Dataset entries:

....

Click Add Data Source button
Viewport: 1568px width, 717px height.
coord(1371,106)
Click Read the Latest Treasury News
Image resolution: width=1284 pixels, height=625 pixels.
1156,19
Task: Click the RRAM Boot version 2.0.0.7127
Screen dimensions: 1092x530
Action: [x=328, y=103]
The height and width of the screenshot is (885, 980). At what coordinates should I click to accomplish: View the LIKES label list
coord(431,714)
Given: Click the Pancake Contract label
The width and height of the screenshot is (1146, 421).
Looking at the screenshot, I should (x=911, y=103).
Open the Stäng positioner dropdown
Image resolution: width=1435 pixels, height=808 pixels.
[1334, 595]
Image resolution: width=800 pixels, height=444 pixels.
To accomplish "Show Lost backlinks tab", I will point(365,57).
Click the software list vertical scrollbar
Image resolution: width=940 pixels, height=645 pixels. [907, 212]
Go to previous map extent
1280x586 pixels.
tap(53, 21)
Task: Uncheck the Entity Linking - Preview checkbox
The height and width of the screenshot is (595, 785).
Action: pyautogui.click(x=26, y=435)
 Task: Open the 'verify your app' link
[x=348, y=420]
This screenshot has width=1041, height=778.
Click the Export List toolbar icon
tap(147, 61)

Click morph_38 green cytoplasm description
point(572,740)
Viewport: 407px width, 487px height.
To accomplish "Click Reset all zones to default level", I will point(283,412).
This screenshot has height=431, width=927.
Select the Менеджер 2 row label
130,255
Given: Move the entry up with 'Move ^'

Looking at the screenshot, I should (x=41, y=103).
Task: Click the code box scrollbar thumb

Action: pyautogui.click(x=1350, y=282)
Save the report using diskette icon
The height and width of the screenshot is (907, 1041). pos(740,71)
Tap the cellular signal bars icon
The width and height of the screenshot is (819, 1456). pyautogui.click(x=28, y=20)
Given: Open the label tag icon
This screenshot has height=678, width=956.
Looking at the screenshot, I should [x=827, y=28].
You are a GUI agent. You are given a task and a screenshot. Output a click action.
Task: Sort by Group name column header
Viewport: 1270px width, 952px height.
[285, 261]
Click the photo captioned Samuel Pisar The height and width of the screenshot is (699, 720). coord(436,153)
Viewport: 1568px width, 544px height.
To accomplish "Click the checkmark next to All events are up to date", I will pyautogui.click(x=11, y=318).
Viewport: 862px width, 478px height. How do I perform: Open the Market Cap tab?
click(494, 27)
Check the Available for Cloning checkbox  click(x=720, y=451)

....

Where the line containing "Save the report using diskette icon" appears in the data above, begin there and reproduce every line to the end exactly; include nothing else.

Save the report using diskette icon
The height and width of the screenshot is (907, 1041). pos(740,71)
Tap the cellular signal bars icon
The width and height of the screenshot is (819, 1456). pyautogui.click(x=28, y=20)
Given: Open the label tag icon
This screenshot has height=678, width=956.
Looking at the screenshot, I should [x=827, y=28].
You are a GUI agent. You are given a task and a screenshot. Output a click action.
Task: Sort by Group name column header
Viewport: 1270px width, 952px height.
[285, 261]
Click the photo captioned Samuel Pisar The height and width of the screenshot is (699, 720). coord(436,153)
Viewport: 1568px width, 544px height.
To accomplish "Click the checkmark next to All events are up to date", I will pyautogui.click(x=11, y=318).
Viewport: 862px width, 478px height. How do I perform: Open the Market Cap tab?
click(494, 27)
Check the Available for Cloning checkbox  click(x=720, y=451)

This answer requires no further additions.